Work instruction: Please write out exactly the lines of the data below from the line holding "Click the PS icon on 服装设计导航 card" through the line holding "Image resolution: width=1362", and leave out the rest.

Data shown:
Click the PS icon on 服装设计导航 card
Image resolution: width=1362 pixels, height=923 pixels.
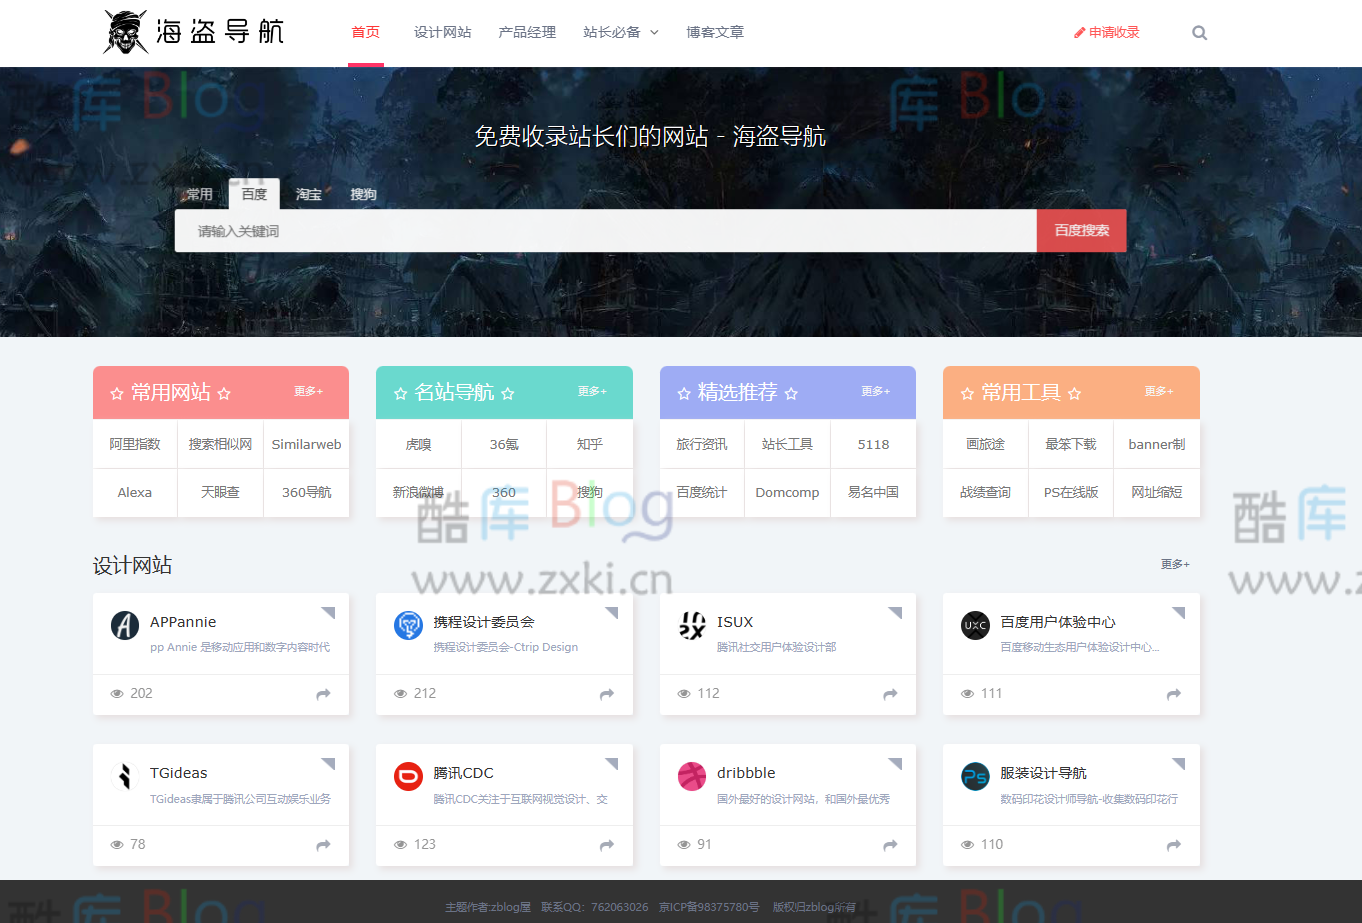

---

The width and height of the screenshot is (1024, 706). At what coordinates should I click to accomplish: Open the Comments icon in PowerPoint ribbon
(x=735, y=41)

---

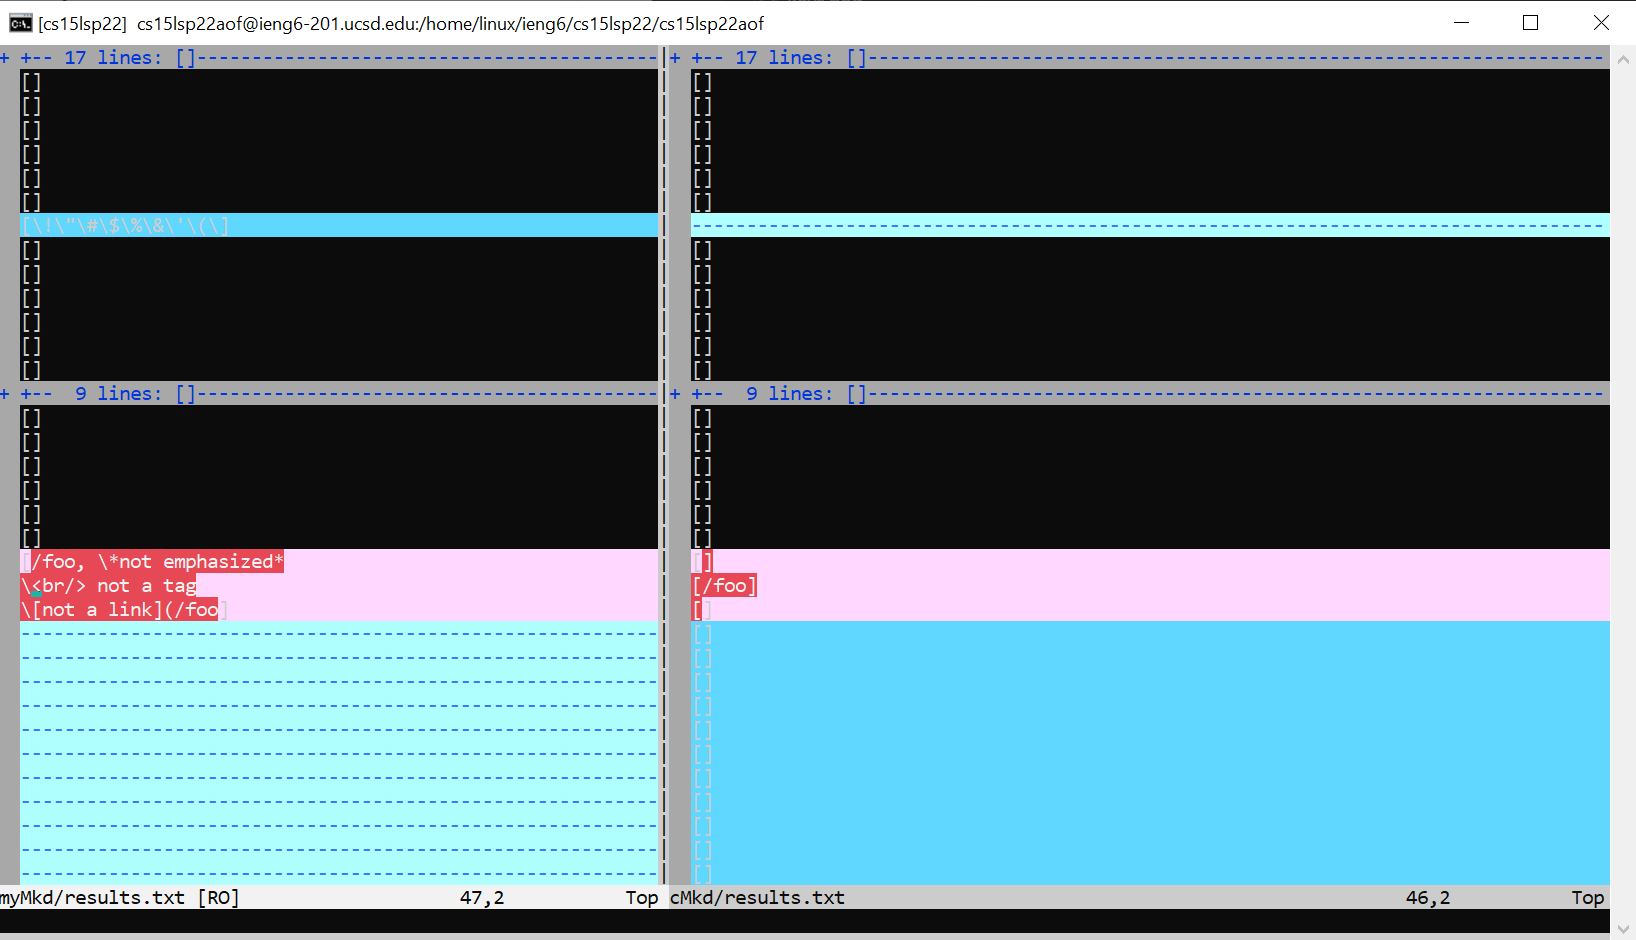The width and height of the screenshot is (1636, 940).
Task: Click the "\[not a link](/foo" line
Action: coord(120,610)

Solution to this task:
Click the PS icon on 服装设计导航 card
Image resolution: width=1362 pixels, height=923 pixels.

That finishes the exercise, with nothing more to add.